Conformément à l’article 52 de la Constitution, le président de la République a le pouvoir de négocier et de ratifier les traités internationaux. Cependant, ces traités doivent passer par un contrôle de constitutionnalité pour garantir leur conformité avec la Constitution avant ratification.

Quel est le rôle du Conseil constitutionnel dans le contrôle des traités internationaux ?

Le Conseil constitutionnel vérifie la compatibilité des traités internationaux avec la Constitution lorsqu’il est saisi, conformément à l’article 54. Si un traité est jugé incompatible avec la Constitution, la France doit soit réviser la Constitution, soit renoncer à ratifier le traité.

Quelle est la relation entre l’article 55 de la Constitution et la supériorité des traités sur les lois ?

L’article 55 stipule que les traités internationaux ratifiés ont une autorité supérieure à celle des lois nationales.

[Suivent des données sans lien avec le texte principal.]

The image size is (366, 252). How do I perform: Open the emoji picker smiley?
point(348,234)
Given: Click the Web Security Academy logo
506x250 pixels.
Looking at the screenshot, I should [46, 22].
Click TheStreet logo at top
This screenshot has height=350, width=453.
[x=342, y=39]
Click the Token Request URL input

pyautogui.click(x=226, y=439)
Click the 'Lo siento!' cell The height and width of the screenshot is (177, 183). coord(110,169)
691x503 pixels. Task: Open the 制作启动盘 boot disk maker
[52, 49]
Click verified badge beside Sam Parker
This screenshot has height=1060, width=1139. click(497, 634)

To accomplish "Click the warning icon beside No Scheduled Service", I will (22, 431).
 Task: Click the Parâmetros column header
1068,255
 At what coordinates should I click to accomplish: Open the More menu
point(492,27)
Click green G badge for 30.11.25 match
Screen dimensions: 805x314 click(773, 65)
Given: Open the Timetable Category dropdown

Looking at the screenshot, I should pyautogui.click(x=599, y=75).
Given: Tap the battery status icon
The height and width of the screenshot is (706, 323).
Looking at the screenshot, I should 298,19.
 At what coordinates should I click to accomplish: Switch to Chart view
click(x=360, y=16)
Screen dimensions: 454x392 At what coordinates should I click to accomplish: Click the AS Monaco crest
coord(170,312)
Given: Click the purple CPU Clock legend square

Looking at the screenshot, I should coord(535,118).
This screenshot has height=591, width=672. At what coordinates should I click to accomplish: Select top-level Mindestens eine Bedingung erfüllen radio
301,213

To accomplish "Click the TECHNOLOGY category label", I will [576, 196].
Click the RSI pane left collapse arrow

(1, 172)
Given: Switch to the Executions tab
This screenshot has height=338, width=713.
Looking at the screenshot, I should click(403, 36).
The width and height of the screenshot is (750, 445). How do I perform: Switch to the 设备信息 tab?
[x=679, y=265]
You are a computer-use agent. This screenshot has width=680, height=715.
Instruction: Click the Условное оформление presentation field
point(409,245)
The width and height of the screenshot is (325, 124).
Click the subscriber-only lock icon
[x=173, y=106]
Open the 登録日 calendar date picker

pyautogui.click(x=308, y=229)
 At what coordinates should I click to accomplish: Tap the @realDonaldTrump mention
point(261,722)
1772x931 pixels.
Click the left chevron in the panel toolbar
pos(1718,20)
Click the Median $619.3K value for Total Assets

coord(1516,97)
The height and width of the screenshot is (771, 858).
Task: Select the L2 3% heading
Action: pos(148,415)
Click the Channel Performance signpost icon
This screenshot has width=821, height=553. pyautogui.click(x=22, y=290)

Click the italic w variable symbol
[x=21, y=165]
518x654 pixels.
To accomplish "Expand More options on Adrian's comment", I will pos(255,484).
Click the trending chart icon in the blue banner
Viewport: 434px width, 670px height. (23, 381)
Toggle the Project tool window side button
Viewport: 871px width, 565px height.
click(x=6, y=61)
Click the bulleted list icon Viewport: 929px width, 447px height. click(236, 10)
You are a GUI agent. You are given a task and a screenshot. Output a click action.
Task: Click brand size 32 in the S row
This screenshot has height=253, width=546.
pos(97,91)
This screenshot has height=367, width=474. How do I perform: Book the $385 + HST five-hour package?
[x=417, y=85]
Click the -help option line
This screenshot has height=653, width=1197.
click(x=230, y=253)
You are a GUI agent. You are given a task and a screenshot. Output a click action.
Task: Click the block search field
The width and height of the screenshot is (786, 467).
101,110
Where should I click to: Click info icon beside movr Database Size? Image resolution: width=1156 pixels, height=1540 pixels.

Toutefois, cette supériorité ne s’applique pas à la Constitution, qui reste la norme suprême en France.

Quelles sont les décisions jurisprudentielles importantes concernant la primauté constitutionnelle ?

Les arrêts Sarran (du Conseil d’État) et Fraisse (de la Cour de cassation) sont des décisions majeures qui confirment que la Constitution est la norme suprême, même par rapport aux traités internationaux ratifiés. Ces arrêts illustrent la position constante de la France en matière de hiérarchie des normes.

Quelles tensions existent entre le droit français et les juridictions internationales ?

Le droit français, qui accorde une primauté à la Constitution, entre en conflit avec certaines juridictions internationales, comme la Cour de justice de l’Union européenne (CJUE) et la Cour européenne des droits de l’homme (CEDH), qui prônent la suprématie des normes internationales, même sur les constitutions nationales.

Comment le droit français conçoit-il la relation entre l’ordre juridique national et international ?

Le droit français adopte une conception dualiste, selon laquelle l’ordre juridique national et l’ordre international sont distincts et coexistent indépendamment. Contrairement à une approche moniste, le droit international ne prime pas directement sur le droit national, surtout pas sur la Constitution.